§ TEXTAUSZUG:
Stellen Sie sich vor, Sie sind eine Frau, die hart gearbeitet hat, um im Unternehmen dorthin zu gelangen, wo Sie nun beruflich stehen. Nächste Woche ist ein Meeting mit den Vorgesetzten angesetzt. Sie freuen sich darauf, weil Sie in dem Rahmen die Ergebnisse einer Analyse mitteilen wollen, mit der Sie in den letzten Wochen intensiv beschäftigt waren. Doch in der grossen Runde adressiert der CEO Sie als Assistentin und fordert Sie auf, sich Notizen zu machen. Sein Verhalten untergräbt Ihre beruflichen Fähigkeiten. Auch wenn er das mit seiner Fehlannahme gar nicht beabsichtigt hat. Diese scheinbar harmlosen Handlungen und Kommentare sind ein Beispiel für eine Mikroaggression.

  • Mikroinsults: Das sind indirekte oder subtile Beleidigungen, die in der Regel unbewusst geschehen. Ein Beispiel: «Du sprichst aber gut Deutsch», gerichtet an eine Person mit dunkler Hautfarbe, was impliziert, dass die Erwartung geringer war aufgrund der ethnischen Zugehörigkeit der Person. 
  • Mikroinvalidations: Sie dienen dazu, die Erfahrungen oder Gefühle einer Person zu entwerten oder zu minimieren. Ein Beispiel: «Aber wo kommst du wirklich her?», zu einer Person, die in der Schweiz geboren ist, aber nicht gebürtige Schweizer als Eltern hat. Es stellt die Identität und Zugehörigkeit einer Person zu ihrem Heimatland infrage. 
  • Mikroassaults stehen eine Stufe darüber. Hierbei handelt es sich um direkte und bewusste Angriffe, die darauf abzielen, zu verletzen oder zu diskriminieren. Ein Beispiel könnte eine rassistische Beleidigung sein. 

Die Auswirkungen auf Einzelpersonen und aufs Team

Auch wenn eine einzelne Mikroaggression keine grosse Sache zu sein scheint, kann die Summe, die im Laufe der Zeit zum Berg an Problemen akkumuliert, sich schädlich auf die betroffene Person auswirken, sowohl persönlich als auch beruflich. Es mag sogar zu einer Verringerung des Selbstwerts führen und Gefühle der Isolation und Ausgrenzung mit sich bringen. Diese negativen Erfahrungen können zu erhöhtem Stress und allenfalls zu einem Burnout führen.

Darüber hinaus mag die Effektivität von Teams vermindert und dadurch die Zusammenarbeit, das Vertrauen und der Respekt beeinträchtigt sein. Am Arbeitsplatz macht es eine Kultur der Angst und des Misstrauens für Mitarbeitende schwierig, über ihre Erfahrungen zu sprechen und Unterstützung zu suchen. Dies führt letztendlich zu einer Verschlechterung der Leistung und kann sich negativ auf das Unternehmen auswirken.

§ ERFASSTE DATEN:
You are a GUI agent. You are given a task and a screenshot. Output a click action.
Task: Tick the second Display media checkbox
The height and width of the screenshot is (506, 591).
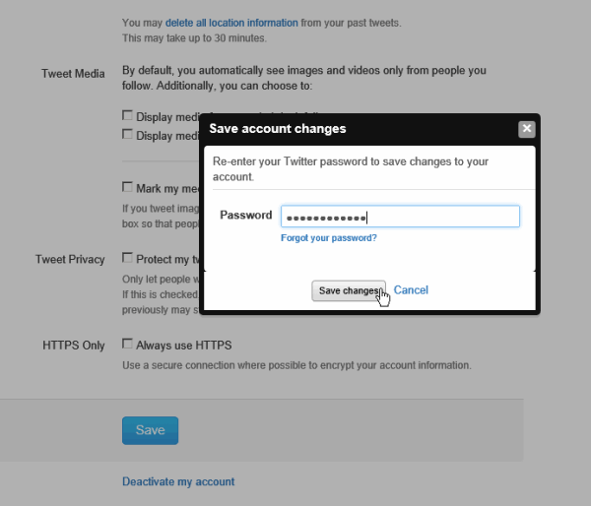[127, 135]
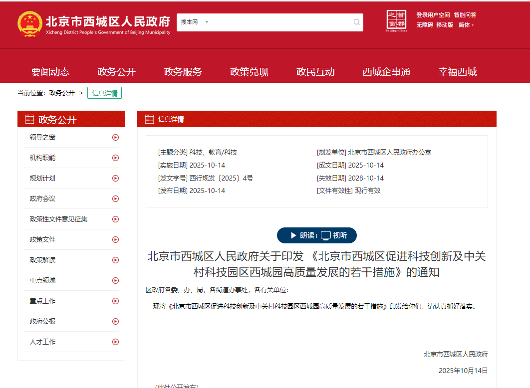
Task: Open the 智能问答 link
Action: pos(465,15)
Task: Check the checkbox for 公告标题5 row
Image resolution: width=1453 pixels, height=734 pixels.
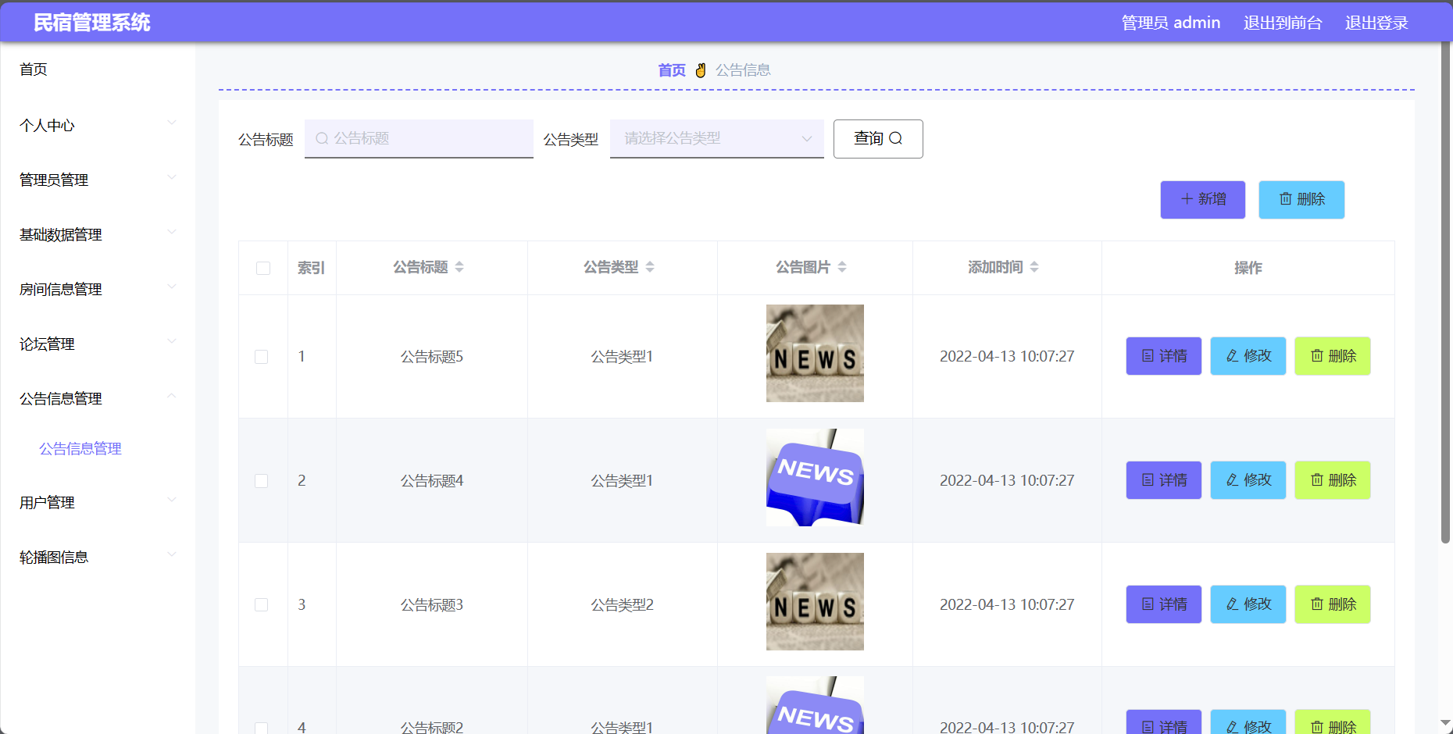Action: click(262, 357)
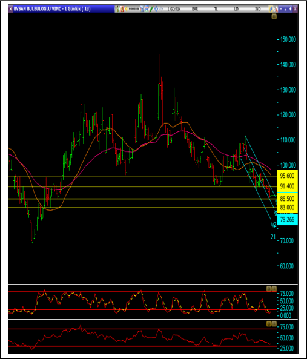Open the tools settings wrench icon
Image resolution: width=307 pixels, height=359 pixels.
pyautogui.click(x=276, y=9)
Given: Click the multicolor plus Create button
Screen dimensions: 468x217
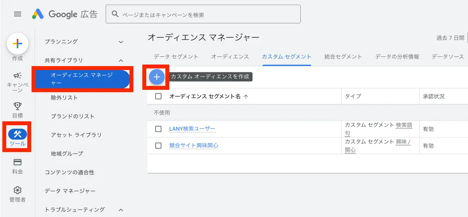Looking at the screenshot, I should point(18,44).
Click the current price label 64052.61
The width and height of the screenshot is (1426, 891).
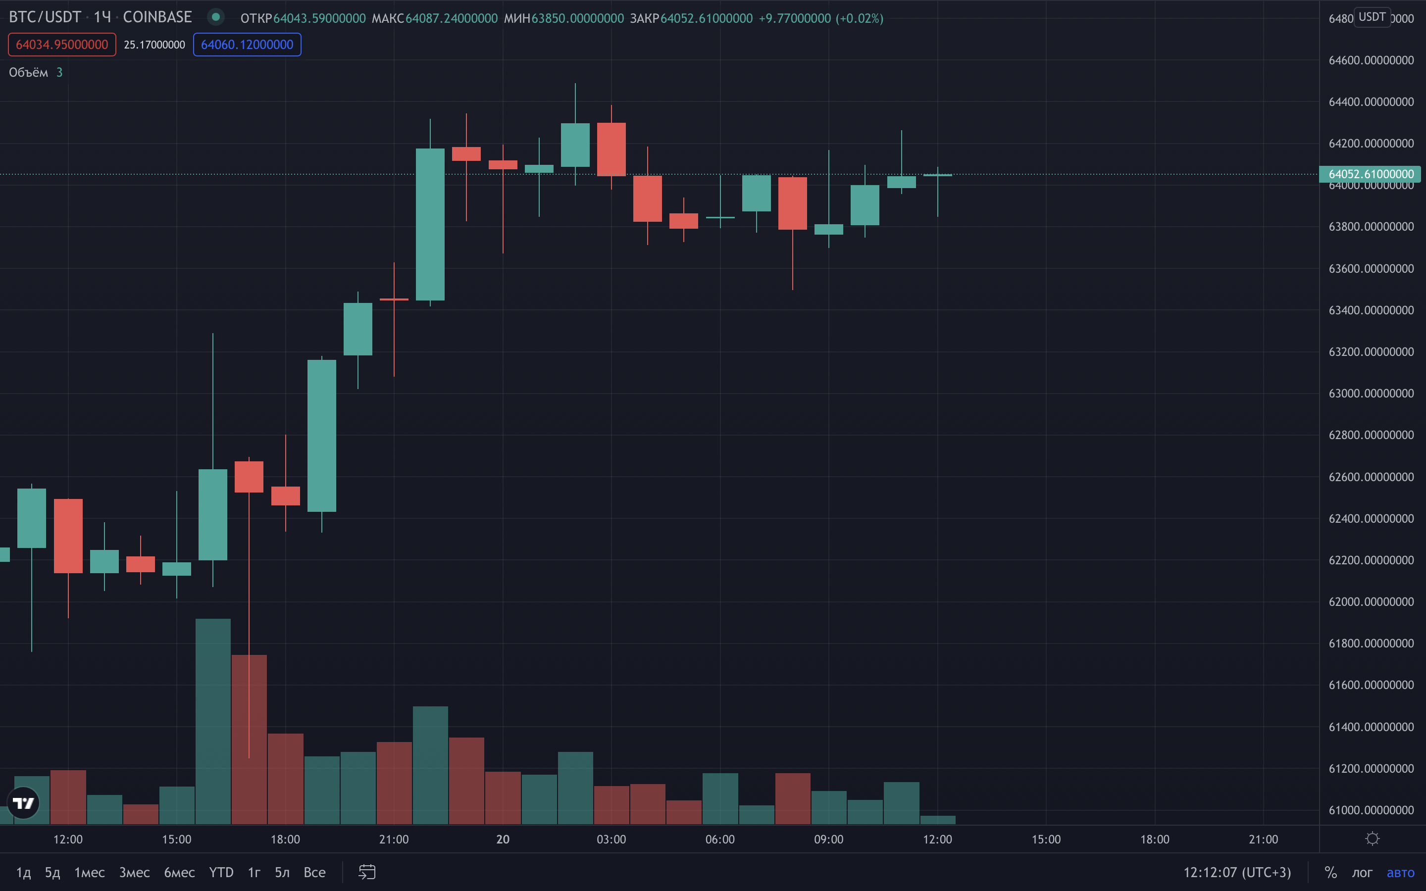click(x=1371, y=174)
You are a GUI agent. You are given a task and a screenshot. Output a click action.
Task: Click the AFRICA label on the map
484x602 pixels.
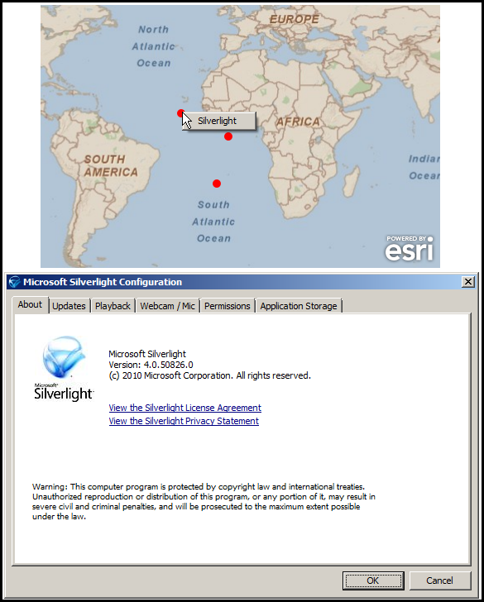(x=298, y=122)
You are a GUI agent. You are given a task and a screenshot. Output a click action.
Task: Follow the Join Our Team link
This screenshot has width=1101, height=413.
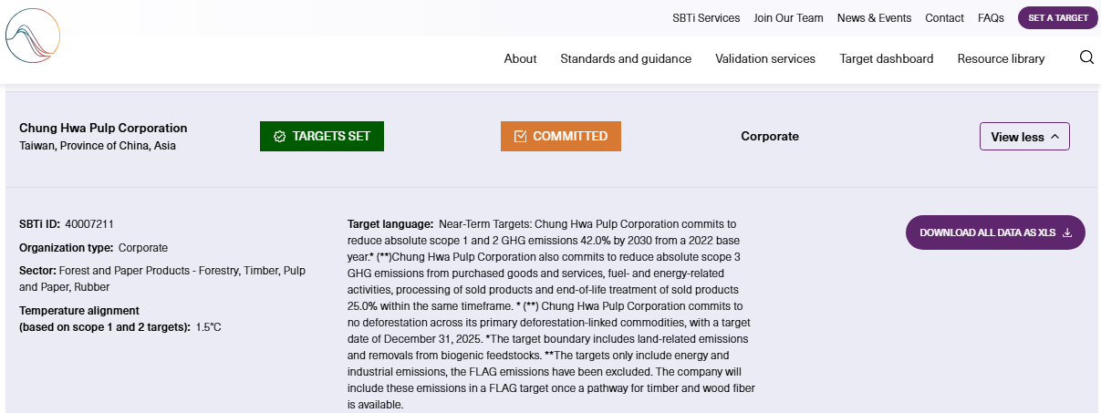(x=788, y=18)
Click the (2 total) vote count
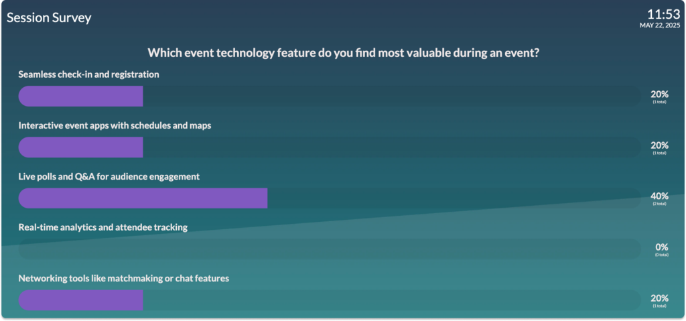The width and height of the screenshot is (686, 321). [x=660, y=204]
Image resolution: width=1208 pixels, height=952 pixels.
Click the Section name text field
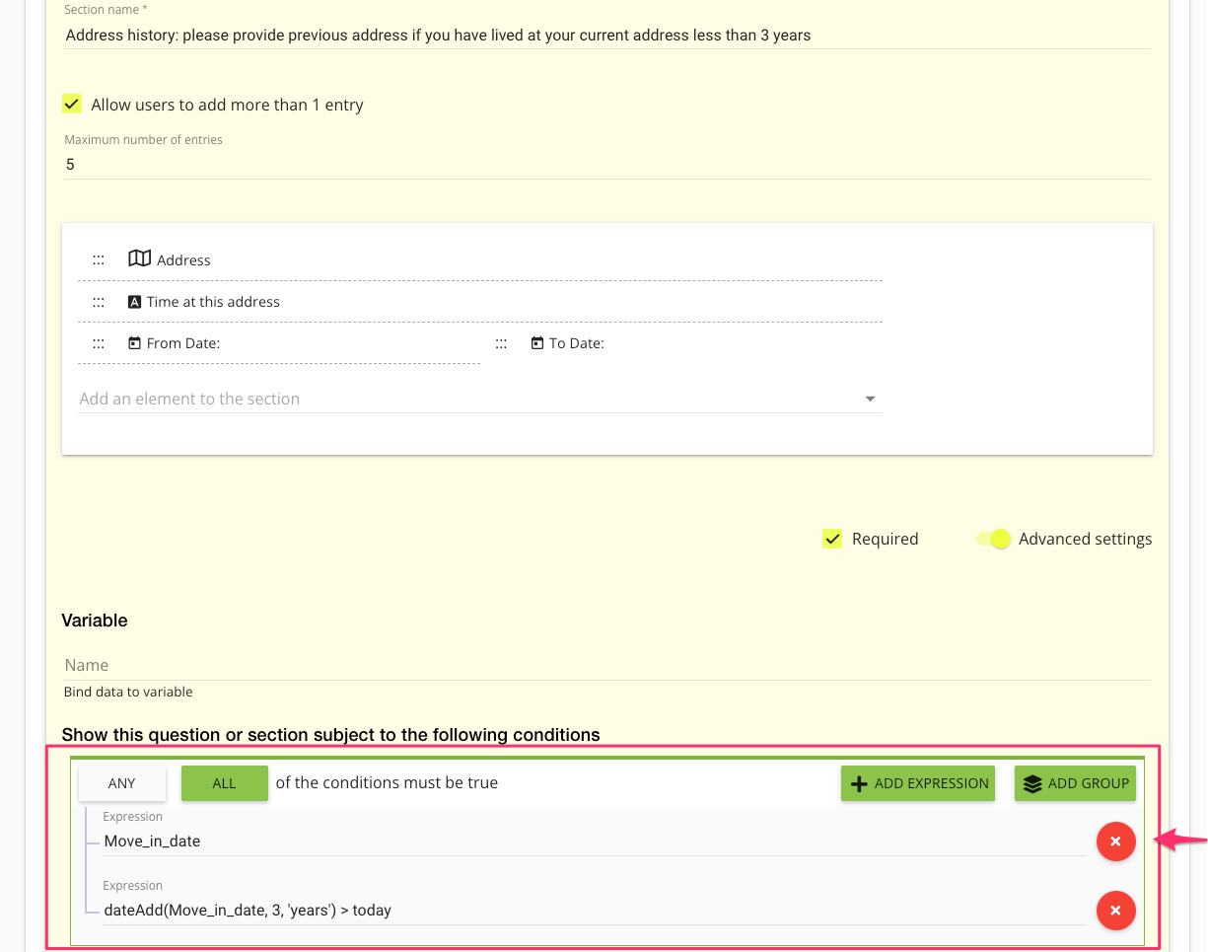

§ IHRE AUFGABEN:
1) Formatieren Sie sämtliche Einträge aus Block 1 als nummerierte Liste, ohne Leerzeilen. Lassen Sie dabei die Bilder weg.
2) Führen Sie den Text über Mikroaggressionen am Arbeitsplatz im Anschluss an seinen letzten Satz fort.

§ ERWARTETE ERGEBNISSE:
1)
1. You are a GUI agent. You are given a task and a screenshot. Output a click action.
2. Task: Tick the second Display media checkbox
3. The height and width of the screenshot is (506, 591).
4. [127, 135]
5. Task: Open the 智能问答 link
6. Action: pos(465,15)
7. Task: Check the checkbox for 公告标题5 row
8. Image resolution: width=1453 pixels, height=734 pixels.
9. Action: click(262, 357)
10. Open the tools settings wrench icon
11. Image resolution: width=307 pixels, height=359 pixels.
12. pyautogui.click(x=276, y=9)
13. Given: Click the multicolor plus Create button
14. Screen dimensions: 468x217
15. Looking at the screenshot, I should point(18,44).
16. Click the current price label 64052.61
17. The width and height of the screenshot is (1426, 891).
18. click(x=1371, y=174)
19. You are a GUI agent. You are given a task and a screenshot. Output a click action.
20. Task: Click the AFRICA label on the map
21. 484x602 pixels.
22. (x=298, y=122)
23. You are a GUI agent. You are given a task and a screenshot. Output a click action.
24. Task: Follow the Join Our Team link
25. This screenshot has width=1101, height=413.
26. (x=788, y=18)
27. Click the (2 total) vote count
28. The width and height of the screenshot is (686, 321). [x=660, y=204]
29. Image resolution: width=1208 pixels, height=952 pixels.
30. Click the Section name text field

2)
Die Fürsorgepflicht des Arbeitgebers

Arbeitgebende in der Schweiz wie in Deutschland sind gesetzlich verpflichtet, ihre Mitarbeitenden an ihrem Arbeitsplatz vor Diskriminierungen durch andere Mitarbeitende bzw. Dritte zu schützen.

Die Spannbreite ist tatsächlich gross: Hierunter fallen zum Beispiel sexualisierte Mikroaggressionen, also subtile verbale oder nonverbale Beleidigungen mit sexistischem oder sexuellem Hintergrund. Genauso unzulässig sind rassistische Diskriminierungen, welche eine Person in Bezug auf Herkunft, Rasse, Sprache oder Religion herabsetzt, verletzt oder benachteiligt.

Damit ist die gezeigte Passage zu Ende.